WORK TASK:
Only one span of the listing below is wanted: the lines from the one with "Click the isolated" through the one with "This screenshot has width=1020, height=588.", reproduced exactly, both ends kept.

--- MATERIAL SUPPLIED Enclosed Below ---

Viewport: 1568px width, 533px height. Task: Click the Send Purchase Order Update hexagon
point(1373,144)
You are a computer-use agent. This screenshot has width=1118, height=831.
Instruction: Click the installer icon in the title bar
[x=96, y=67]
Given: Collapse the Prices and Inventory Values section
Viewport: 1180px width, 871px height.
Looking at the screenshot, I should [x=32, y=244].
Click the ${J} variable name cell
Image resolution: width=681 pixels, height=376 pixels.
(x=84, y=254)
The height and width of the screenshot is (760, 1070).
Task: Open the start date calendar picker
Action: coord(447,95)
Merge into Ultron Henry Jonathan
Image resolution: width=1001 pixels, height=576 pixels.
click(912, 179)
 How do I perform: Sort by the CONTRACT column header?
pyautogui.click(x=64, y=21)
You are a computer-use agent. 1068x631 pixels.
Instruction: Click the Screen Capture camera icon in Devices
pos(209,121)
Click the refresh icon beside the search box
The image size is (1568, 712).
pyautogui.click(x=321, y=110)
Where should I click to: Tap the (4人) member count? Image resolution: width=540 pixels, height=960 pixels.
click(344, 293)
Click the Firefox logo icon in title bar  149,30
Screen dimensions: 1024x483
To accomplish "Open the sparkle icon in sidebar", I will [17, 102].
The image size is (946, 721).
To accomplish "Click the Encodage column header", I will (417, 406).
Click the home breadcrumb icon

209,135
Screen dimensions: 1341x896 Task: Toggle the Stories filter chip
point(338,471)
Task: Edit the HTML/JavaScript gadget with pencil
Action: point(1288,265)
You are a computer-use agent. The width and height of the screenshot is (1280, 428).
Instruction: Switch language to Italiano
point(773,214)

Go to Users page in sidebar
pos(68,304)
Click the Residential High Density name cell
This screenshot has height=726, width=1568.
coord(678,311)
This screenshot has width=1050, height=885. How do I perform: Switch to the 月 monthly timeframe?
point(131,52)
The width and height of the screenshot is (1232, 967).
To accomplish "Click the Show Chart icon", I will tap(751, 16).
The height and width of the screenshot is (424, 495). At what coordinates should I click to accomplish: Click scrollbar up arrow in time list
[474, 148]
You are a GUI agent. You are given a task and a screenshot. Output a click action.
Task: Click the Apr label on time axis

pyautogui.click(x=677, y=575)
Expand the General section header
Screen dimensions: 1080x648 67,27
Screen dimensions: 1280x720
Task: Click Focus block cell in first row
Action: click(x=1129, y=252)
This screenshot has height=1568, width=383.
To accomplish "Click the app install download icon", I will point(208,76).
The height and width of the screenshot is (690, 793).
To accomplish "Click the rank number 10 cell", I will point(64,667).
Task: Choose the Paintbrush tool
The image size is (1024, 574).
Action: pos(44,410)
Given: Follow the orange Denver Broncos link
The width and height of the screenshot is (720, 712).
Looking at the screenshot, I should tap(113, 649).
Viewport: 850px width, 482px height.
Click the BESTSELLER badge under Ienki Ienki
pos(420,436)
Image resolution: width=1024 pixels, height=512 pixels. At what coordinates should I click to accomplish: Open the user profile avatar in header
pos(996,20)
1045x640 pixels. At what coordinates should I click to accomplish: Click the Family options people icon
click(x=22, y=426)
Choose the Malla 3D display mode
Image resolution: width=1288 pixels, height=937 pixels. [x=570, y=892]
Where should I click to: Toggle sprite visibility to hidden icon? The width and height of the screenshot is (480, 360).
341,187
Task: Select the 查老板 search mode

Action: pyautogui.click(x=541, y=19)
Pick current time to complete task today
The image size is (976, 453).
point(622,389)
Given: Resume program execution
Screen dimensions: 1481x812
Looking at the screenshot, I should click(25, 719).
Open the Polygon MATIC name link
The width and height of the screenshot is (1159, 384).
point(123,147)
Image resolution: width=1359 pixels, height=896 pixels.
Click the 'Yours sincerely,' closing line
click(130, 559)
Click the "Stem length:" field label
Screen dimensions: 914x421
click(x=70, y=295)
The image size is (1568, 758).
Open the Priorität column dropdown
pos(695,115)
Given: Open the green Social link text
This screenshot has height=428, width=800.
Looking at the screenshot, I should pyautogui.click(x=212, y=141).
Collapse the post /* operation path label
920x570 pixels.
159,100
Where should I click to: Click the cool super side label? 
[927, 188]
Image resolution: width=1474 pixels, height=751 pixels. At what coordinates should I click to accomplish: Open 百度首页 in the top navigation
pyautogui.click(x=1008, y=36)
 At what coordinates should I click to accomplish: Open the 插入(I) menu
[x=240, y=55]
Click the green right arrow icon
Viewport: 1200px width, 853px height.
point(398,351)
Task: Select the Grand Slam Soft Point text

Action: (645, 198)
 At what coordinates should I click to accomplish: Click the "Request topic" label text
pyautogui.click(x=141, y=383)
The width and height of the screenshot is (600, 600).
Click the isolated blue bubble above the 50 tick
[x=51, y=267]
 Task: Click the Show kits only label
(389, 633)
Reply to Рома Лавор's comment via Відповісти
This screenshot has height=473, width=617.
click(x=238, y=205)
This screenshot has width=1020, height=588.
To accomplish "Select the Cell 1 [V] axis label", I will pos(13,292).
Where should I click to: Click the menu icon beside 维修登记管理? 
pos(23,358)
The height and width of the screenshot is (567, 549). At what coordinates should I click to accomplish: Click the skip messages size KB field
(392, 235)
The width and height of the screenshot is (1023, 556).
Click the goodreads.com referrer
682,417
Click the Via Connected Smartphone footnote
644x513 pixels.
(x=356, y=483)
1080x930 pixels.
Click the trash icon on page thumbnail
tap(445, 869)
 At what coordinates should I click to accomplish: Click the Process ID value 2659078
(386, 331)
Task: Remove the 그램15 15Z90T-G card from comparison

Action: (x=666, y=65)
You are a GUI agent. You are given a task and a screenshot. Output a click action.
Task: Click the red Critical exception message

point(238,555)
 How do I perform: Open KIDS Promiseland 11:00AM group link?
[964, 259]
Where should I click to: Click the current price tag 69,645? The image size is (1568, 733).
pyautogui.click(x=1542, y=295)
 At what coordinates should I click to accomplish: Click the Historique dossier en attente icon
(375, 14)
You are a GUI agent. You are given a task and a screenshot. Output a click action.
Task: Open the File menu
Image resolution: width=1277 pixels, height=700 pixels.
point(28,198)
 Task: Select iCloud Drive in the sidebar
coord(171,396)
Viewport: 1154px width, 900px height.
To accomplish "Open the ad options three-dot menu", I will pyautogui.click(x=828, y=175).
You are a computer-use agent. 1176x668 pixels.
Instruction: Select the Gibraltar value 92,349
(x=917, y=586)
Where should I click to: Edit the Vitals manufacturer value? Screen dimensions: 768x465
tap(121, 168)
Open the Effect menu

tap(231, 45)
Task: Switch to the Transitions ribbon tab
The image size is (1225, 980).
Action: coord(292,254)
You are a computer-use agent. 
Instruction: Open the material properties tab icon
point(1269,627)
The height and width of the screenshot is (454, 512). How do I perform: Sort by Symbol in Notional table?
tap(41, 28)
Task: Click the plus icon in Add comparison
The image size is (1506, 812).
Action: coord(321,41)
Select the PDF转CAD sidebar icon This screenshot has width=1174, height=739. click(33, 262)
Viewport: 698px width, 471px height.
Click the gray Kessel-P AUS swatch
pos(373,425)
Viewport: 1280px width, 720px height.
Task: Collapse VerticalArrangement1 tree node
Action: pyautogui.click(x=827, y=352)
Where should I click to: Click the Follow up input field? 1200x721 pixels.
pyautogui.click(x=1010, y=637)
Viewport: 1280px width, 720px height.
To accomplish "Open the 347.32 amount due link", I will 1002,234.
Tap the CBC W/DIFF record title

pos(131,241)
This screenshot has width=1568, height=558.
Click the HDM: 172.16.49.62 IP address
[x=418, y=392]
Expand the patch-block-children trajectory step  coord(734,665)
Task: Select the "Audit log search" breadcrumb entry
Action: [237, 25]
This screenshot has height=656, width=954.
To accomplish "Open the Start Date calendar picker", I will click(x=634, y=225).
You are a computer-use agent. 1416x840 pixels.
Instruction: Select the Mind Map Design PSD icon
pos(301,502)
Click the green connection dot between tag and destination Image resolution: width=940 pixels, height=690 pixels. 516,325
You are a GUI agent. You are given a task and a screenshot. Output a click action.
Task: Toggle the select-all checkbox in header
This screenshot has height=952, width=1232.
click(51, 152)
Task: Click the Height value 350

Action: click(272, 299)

--- End of Enclosed MATERIAL SUPPLIED ---

RESPONSE BELOW:
Click the isolated blue bubble above the 50 tick
[x=51, y=267]
 Task: Click the Show kits only label
(389, 633)
Reply to Рома Лавор's comment via Відповісти
This screenshot has height=473, width=617.
click(x=238, y=205)
This screenshot has width=1020, height=588.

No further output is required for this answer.